One food that women in both countries have sent soldiers during the First World War was a hard biscuit guard who could survive the sea voyage, and still edible. They were known as biscuits soldiers, but after the landing at Gallipoli in 1915, they became known as Anzac biscuits. The soldiers themselves can be made a similar form of biscuit from ingredients they had on hand: water, sugar, oatmeal and flour.

The traditional Anzac biscuit is hard and flat - ideal for dipping in tea and eat. During the First World War, some soldiers have used broken biscuits to make a kind of oatmeal to add a little variety in their diet.

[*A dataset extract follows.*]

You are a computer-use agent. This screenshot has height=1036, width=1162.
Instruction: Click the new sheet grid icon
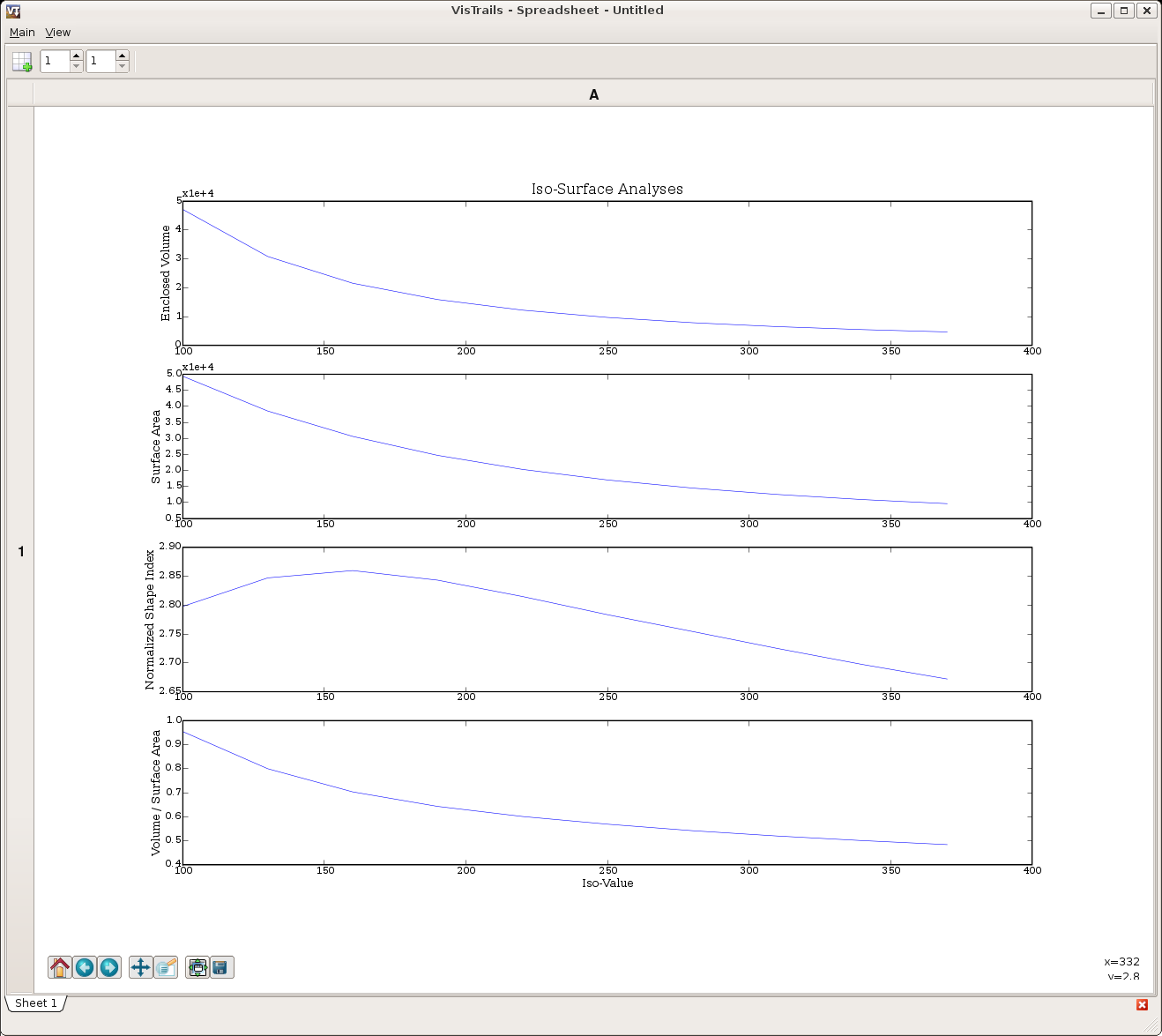(x=22, y=62)
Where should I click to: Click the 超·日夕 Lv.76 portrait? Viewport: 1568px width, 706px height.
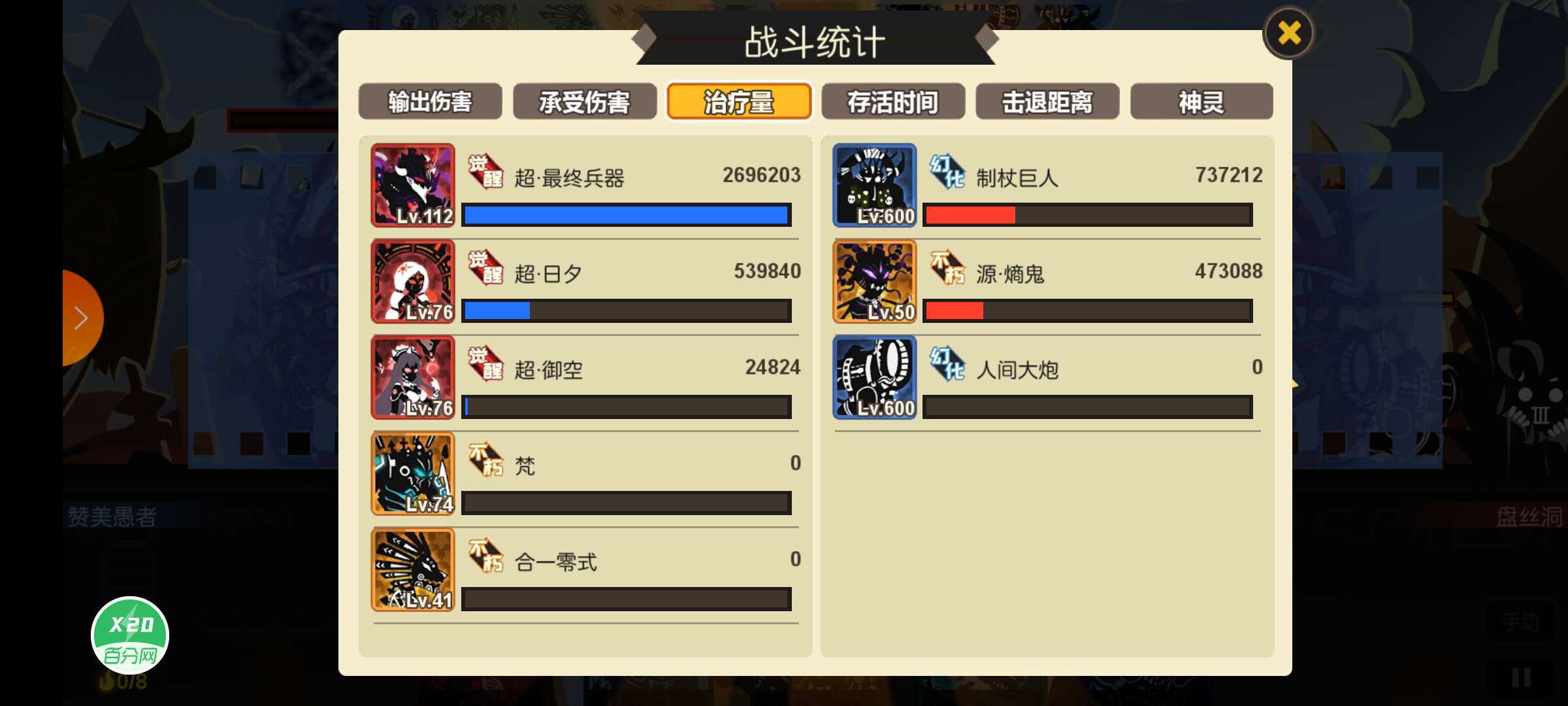(x=413, y=282)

Over the years, softer and chewier versions of biscuit made their appearance. There are many recipes for Anzac biscuits. Common to most is the inclusion of oats, coconut, butter and golden syrup. Eggs almost never feature. This may be because the eggs were rare during the First World War. Many varieties of cookies are not eggs, however, and as Anzac biscuits instead rely on chemical agents such as the rise of sodium bicarbonate (baking soda).

Recipe
Melt 115g butter, and 1.5 tablespoons of corn syrup. Add 1 teaspoon of baking soda dissolved in 2 tablespoons boiling water. Mix in 1 cup rolled oats, 1 cup flour 1 cup coconut, ½ cup sugar. Drop tablespoons of mixture onto baking paper and bake until pale golden color (approximately 15 minutes) at 180 ° C.

This is probably how you cook and the texture of your mix. Play with it, the mixture should not be runny, it should be tender, but stay together.

Make sure u put them on the plate of biscuits thick, I find it easier to roll into balls and squash a bit with a fork. Then make sure u dont cook them in the long run, thats what will make them hard and crunchy. Cookies should be soft to the touch when u leave, then let them cool for a while and they will harden a bit, but still be nice and tender. Hope that helps ...

The trick to making soft bikki Anzac is to cook for less time. 12-15 minutes cook for 10 minutes. Cool on a rack. or add more maple syrup.